WASHINGTON, DC—At the group's annual convention Sunday, members of the National Education Association called for the formation of a nationwide coalition of parents, teachers and political leaders to address a rapidly growing problem: the alarmingly low quality of teenage suicide notes across the U.S.

U.S. Education Secretary Richard Riley holds up a suicide note from a 15-year-old girl he says was "crying out for help in proper punctuation and spelling."

In the convention's keynote address, U.S. Secretary of Education Richard Riley said America must renew its commitment to grammar, spelling and writing skills, calling the marked improvement of teen suicide prose "the nation's number one educational priority."

"Not three days ago I met with the parents of a young man who chose to take his own life," Riley said. "I was shocked by what I saw: a note that read simply, 'Im gonna blo my head of.' This sort of syntax is understandable coming from a first- or second-grader, but from a 17-year-old it is downright appalling," Riley said. "What do you tell the parents in a situation like that? By all outward appearances, this seemed like a normal child. The poor parents had no idea their son's writing skills were that poor."

Addressing the assemblage of teachers, NEA president Cheryl Brodhagen described an "alarming erosion of grammar skills" among America's teens, in whose suicide notes can be found double negatives, split infinitives, improper word usage and—in the worst cases—unnecessary use of the passive voice.

Calling the decision to take one's life "one of the most important decisions a young student has to face," Brodhagen said that to leave behind poorly written and misspelled suicide notes of the type found recently is "tragic beyond words" for the loved ones left behind to pick up the pieces.

"This one, for example," said Brodhagen, holding up a suicide note from a 16-year-old Pawtucket, RI, girl, "is written in such shaky, uneven handwriting and is so badly blurred with some sort of wet stains and splotches that it's virtually unreadable. In any decent classroom it would be considered entirely unacceptable."

Brodhagen then related the story of another tragic suicide note, discovered at the feet of a 15-year-old St. Louis boy who had hanged himself.

"The boy's mother opened the door to his room one morning to wake him up for school," Brodhagen said, "and she screamed in horror at what she saw: Dangling, right there in front of her, was a participle."

A pair of teen suicide notes, corrected by <I>New York Times</I> copy editor Edward Stimson. Stimson called the error-riddled notes "disturbing."

Also cause for concern among educators is the excessively "purple" prose of many teen suicide notes. Said Savannah, GA, ninth grade creative-writing teacher Ed Salmons: "I'm seeing overwrought, melodramatic, bathetic writing that demonstrates no grasp of subtlety or style. It's really hard for me to take pretentious, self-indulgent suicide notes like these seriously as pieces of writing. It's as if the author was just in love with the sound of his or her own voice."

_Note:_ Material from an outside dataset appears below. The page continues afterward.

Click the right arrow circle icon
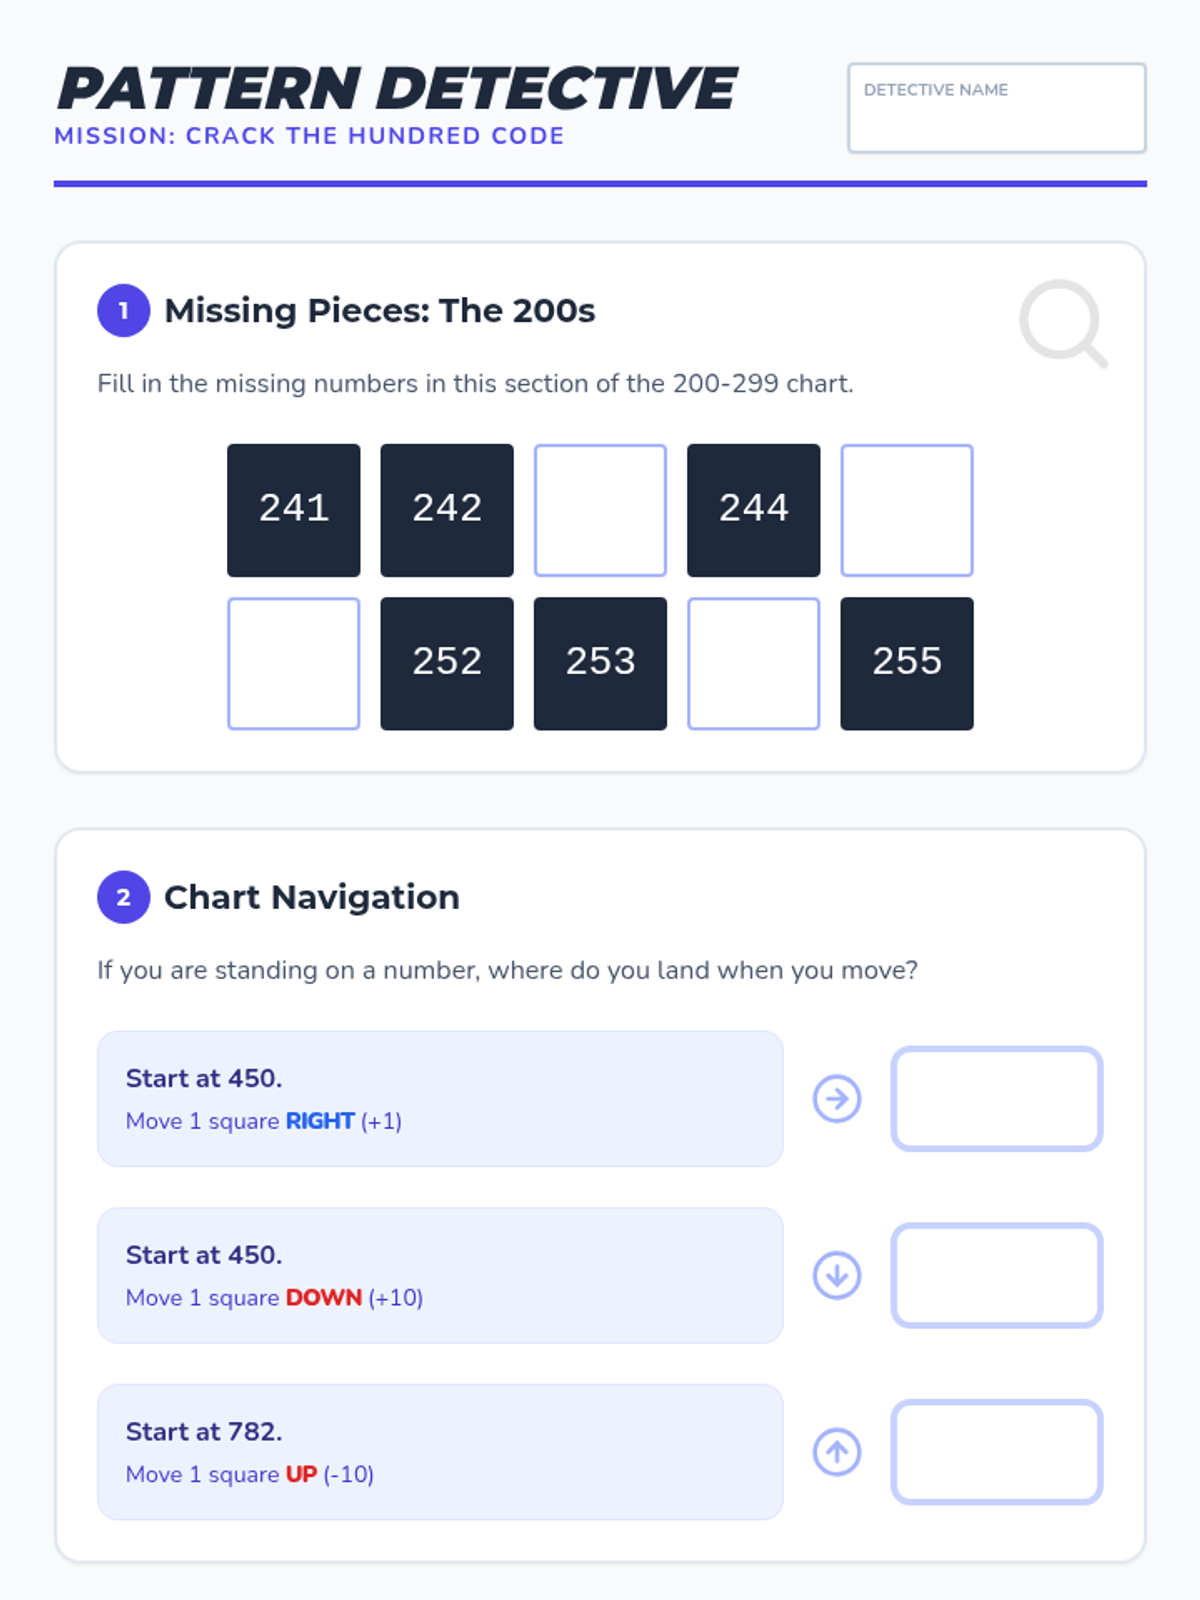This screenshot has height=1600, width=1200. click(837, 1099)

According to leading child psychologists, a suicidal teen's failure to meet even the most basic standards of high-school-level composition may indicate the child has given up hope of ever having his or her written prose understood.

"These teens are desperately trying to express themselves, but all they can manage are sloppy, barely coherent phrases like 'Im usles' and 'I hat myself,'" noted therapist Eli Wasserbaum said. "One Florida boy who recently shot himself in the head wrote, 'I cant talk to anyone about my problems.' 'Cant'? Is he referring to the noun defined as 'the whining, singsong speech of beggars and thieves'? Somehow, I don't think so. We're talking about a serious inability to communicate here."

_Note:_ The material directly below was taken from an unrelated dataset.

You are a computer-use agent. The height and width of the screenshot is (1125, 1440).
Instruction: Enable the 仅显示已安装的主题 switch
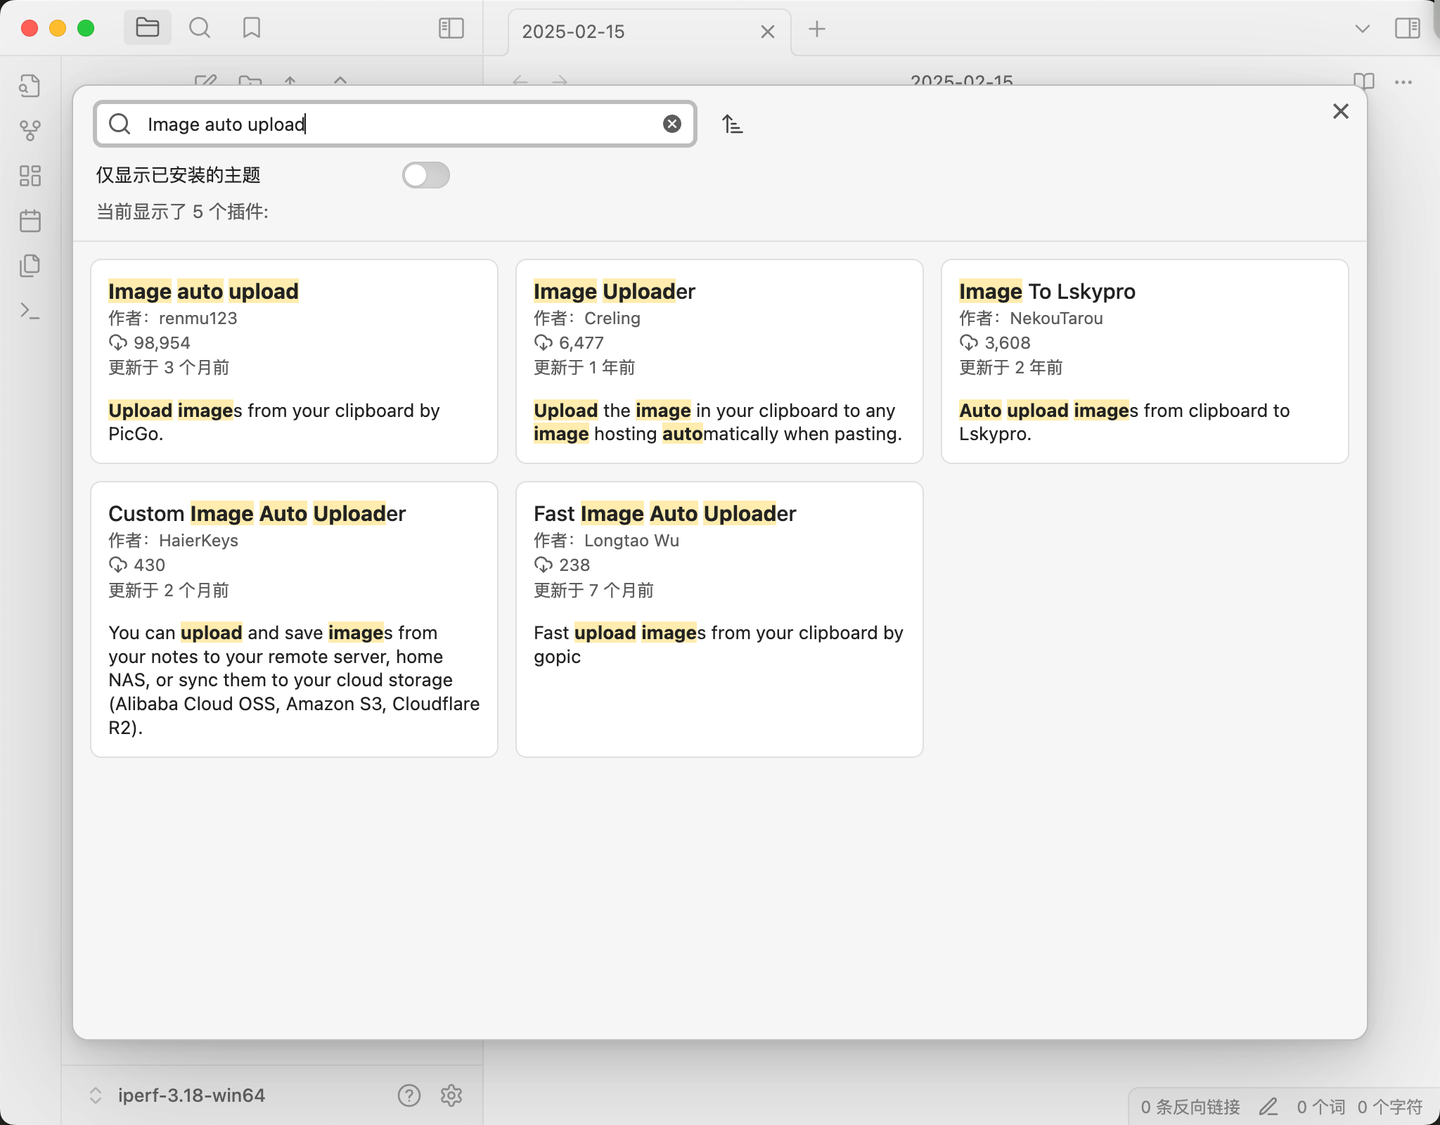pos(426,175)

Wasserbaum said that early detection and intervention is crucial. "My advice is this: If you know a teen who seems to be exhibiting the sort of low self-esteem and withdrawn alienation that often precedes suicidal behaviors, for God's sake, get them into a one-on-one writing tutorial immediately. They've got to improve their communication skills now, before it's too late," he said.

The NEA is currently developing a 12-step plan to improve suicidal teens' reading and writing skills, including extra homework for students deemed "at-risk" by counselors and tougher grading standards for teens who have attempted suicide on one or more occasions.

The proposal also calls for the creation of special 'suicidal-only' after-school study halls to prevent depressed teens from engaging in extracurricular social activities with their peers, activities which may interfere with their studies and lead to greater erosion of basic grammar and spelling down the road.

"There seems to be an almost direct link between the rise in suicidal behavior and the decline in students' overall command of the English language," said Bangor, ME, junior-high vice-principal Bob Drake. "If this lack of attention paid to developing writing skills continues among teens, we may need to start thinking about revoking their suicide privileges altogether."